I won’t win any foamy-matcha awards with my tea but how does the flavor compare? Not bad! It is grassy with a bitter note, and a slightly sweet finish. For my next harvest I will toast the green leaves lightly before drying. For the curious, a tiny harvest (0.2 oz dry) yields 2 Tablespoons of green tea powder. The enjoyment factor, though, is immeasurable.
Labrador tea is one of several common names for several similar species Rhododendron with fragrant leaves and clusters of tiny white flowers In this case, it is R. tomentosum (previously classified as Ledum palustre), also known as bog tea and wild rosemary. Intensely cold-hardy (reputedly down to USDA zone 2a), its gorgeous corymbs of mid-spring flowers are reason enough to grow it. It also appreciates acidic soil pH, but is otherwise deeply unfussy, even tolerating long dry spells. The species occurs in the northern reaches of North America, Greenland, Europe, and Asia.
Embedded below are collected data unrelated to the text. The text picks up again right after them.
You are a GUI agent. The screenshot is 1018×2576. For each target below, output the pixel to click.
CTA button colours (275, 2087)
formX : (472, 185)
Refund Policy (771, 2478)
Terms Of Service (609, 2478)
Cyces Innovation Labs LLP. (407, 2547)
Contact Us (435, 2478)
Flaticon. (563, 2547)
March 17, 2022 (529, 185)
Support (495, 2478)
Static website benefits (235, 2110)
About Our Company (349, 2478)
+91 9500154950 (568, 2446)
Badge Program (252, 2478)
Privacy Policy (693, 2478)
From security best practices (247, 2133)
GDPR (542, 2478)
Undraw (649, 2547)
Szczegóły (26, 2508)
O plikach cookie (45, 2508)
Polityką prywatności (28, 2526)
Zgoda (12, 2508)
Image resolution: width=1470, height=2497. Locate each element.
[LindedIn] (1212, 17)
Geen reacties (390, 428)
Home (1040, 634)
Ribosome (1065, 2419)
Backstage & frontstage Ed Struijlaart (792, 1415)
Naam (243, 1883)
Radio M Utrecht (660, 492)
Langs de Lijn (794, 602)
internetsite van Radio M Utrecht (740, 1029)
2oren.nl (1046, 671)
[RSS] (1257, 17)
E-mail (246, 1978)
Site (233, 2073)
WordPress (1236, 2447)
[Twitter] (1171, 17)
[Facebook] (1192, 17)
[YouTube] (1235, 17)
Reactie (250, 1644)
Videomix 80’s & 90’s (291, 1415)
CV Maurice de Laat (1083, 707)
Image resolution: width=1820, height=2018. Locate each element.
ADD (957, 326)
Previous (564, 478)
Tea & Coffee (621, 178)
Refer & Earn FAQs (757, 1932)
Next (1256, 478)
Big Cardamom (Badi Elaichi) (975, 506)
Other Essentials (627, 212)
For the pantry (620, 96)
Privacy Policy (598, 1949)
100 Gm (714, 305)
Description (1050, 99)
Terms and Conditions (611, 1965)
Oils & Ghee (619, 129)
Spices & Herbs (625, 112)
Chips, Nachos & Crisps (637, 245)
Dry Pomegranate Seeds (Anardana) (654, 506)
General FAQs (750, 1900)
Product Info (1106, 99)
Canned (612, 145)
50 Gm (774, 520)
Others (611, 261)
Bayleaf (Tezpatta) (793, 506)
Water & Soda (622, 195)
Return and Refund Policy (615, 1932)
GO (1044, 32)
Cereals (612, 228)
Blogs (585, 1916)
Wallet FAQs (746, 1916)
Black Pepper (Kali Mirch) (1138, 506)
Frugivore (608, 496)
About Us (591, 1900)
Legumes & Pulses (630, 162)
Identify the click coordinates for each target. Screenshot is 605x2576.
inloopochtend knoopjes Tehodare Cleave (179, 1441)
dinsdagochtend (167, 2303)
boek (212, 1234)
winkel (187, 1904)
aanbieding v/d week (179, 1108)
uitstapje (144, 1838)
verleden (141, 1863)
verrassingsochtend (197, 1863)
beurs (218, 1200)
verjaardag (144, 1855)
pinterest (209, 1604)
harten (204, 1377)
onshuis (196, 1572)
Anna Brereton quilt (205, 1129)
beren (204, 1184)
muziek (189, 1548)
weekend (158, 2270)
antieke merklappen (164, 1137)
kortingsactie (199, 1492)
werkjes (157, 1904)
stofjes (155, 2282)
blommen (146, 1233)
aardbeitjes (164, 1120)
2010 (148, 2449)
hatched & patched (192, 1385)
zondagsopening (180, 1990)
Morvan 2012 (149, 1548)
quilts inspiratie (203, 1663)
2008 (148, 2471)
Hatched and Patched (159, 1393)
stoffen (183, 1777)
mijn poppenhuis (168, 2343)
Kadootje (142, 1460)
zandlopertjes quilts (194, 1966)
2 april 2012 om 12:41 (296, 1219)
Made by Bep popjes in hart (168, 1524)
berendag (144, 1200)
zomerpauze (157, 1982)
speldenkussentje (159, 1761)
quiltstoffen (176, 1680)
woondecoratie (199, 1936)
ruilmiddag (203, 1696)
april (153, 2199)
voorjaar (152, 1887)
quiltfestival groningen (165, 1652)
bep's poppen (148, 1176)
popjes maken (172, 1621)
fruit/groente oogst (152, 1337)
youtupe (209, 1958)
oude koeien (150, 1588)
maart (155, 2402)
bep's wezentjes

The leaves of Labrador tea are intensely fragrant. Young leaves have been used traditionally by First Nations and Native American peoples as a beverage for medicinal purposes for the treatment of ailments including lung diseases, rheumatism, colds, and gastritis, as well as a mild narcotic. It became a tea of choice by colonists, in response to the Boston Tea Party, drunk as an alternative to imported tea. The dried leaves for tea can be purchased from specialty stores. It remains an important drink in Native communities in the Yukon.
But Labrador tea is a tea plant with serious caveats. Modern research supports the relevance of its traditional uses: It has a high ascorbic acid content, and in laboratory tests its essential oil has demonstrated analgesic, anti-inflammatory, antimicrobial, antiviral, antifungal and insecticidal potential. But they also identify toxins. The leaves and flowers of all rhododendrons (and other members of the Ericaceae family, like Pieris and Kalmia) contain grayanotoxin, associated most famously with so-called mad honey disease, where honey produced by bees that have fed on other species of rhododendron causes serious poisoning symptoms in humans who eat the honey. And there is ledol, low doses of which may be therapeutic but large doses affect the central nervous system. There is no clinical date stipulating what a safe dose is.
The consensus is that moderation is key and that only young tips of Labrador tea should be used. If you do brew your own tea, use only the most tender spring leaves and only drink one serving a day. Pregnant or breast feeding mothers should avoid it. The flavor of the tea is medicinal indeed, and extremely herbal. Sweetened with a dash of maple syrup it is delicious.
Regardless of whether brewed tea is the goal, these two interesting shrubs warrant a spot in our gardens, opening and closing the blooming year with their beautiful flowers, and offering winter greenery when we need it most.